Friday, December 3, 2021 | 5:30pm to 7pm

In our global cities today, immigrants of color are increasingly suffering hyper-pollution and alarming rates of asthma and cancer due to their residence near diesel-spewing shipping ports, freeways, and rail yards, all so that we can buy goods at big box stores that hail from China and other far-flung manufacturing nations; immigrants and other people of color also reside and work in nearby hazardous industries, like oil refineries that prop up the aforementioned goods movement apparatus. Indeed, Americans are consuming so much that there has been a supply chain log jam for a year. In response, immigrant-led resistance movements against these environmental hazards are among the most dynamic in our global cities. Yet, we know little about them. In this vein, Prof. Nadia Kim in her new book, Refusing Death, chronicles how Asian and Latina immigrant women activists for environmental justice in Los Angeles—namely cleaner, more breathable air—redefine racism and classism as a result of their struggles with environmental racism and classism, and their specific social positionings under neoliberal capitalism and white supremacy.

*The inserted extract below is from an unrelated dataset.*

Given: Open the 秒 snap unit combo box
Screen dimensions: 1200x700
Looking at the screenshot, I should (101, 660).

Purchase Book: https://www.sup.org/books/title/?id=24059

Author Bio

Presented By:

Nadia Y. Kim is Claudius M. Easley, Jr. Faculty Fellow Professor of Sociology at Texas A&M University. Her research focuses on U.S. race and citizenship hierarchies concerning Korean/Asian Americans and South Koreans, race and nativist racism in Los Angeles (e.g., 1992 LA Unrest), environmental (in)justice, immigrant women, and comparative racialization of Latinxs, Asian Americans, and Black Americans, and race theory. Throughout her work, Kim’s approach centers (neo)imperialism, transnationality, and the intersectionality of race, gender, class, and citizenship.

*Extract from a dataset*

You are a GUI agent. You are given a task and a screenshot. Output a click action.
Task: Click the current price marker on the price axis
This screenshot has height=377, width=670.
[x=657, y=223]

Dr. Kim has written two multi-award-winning books, the most recent, Refusing Death: Immigrant Women and the Fight for Environmental Justice in LA (Stanford University Press), examines Asian and Latina immigrant women's movements for clean air. Her second book, Imperial Citizens: Koreans and Race from Seoul to LA (Stanford, 2008), is an exploration of how immigrants navigate American imperial racism. Her third book, co-edited with Dr. Pawan Dhingra, Disciplinary Futures: Sociology in Conversation with American, Ethnic, and Indigenous Studies (NYU Press, 2023), addresses how sociology (and other social sciences) benefit from engaging with critical ethnic studies.

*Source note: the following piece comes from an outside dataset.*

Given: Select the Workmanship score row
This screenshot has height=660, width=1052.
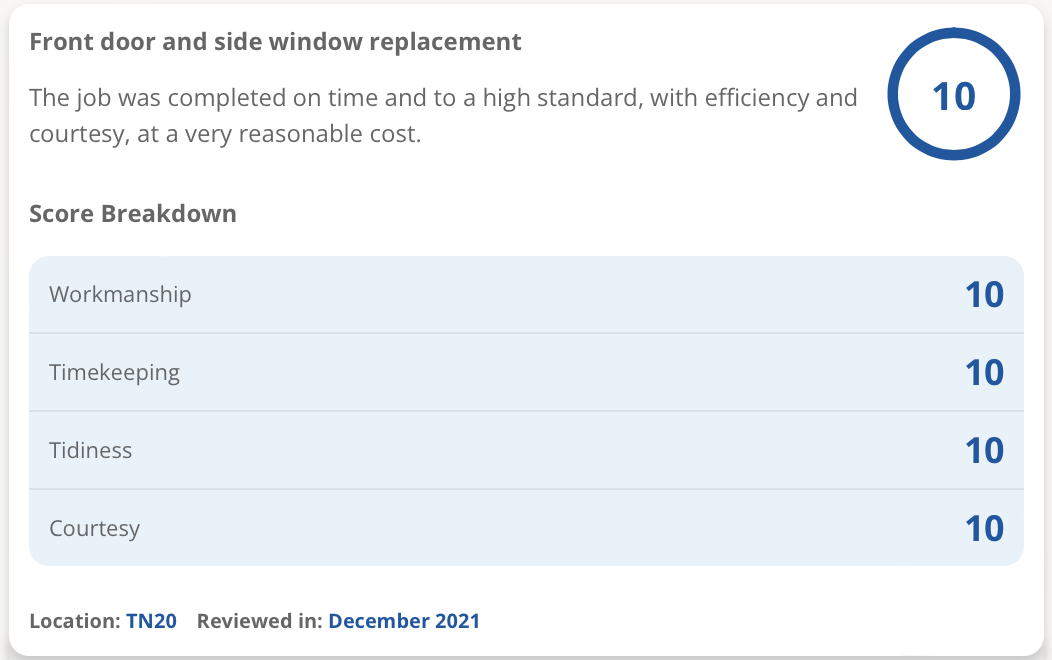Looking at the screenshot, I should [526, 294].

Dr. Kim has also (co)authored articles in anthologies and volumes of the top academic journals: Social Forces, Social Problems, International Migration Review, and The Du Bois Review. She and/or her work have been featured (inter)nationally on such fora as Red Table Talk, National Public Radio, Southern California Public Radio, Radio Korea, local TV news and in The Washington Post, The Chronicle of Higher Education, (MS)NBC News, The Boston Globe, The Korea Times, and NYLON Magazine.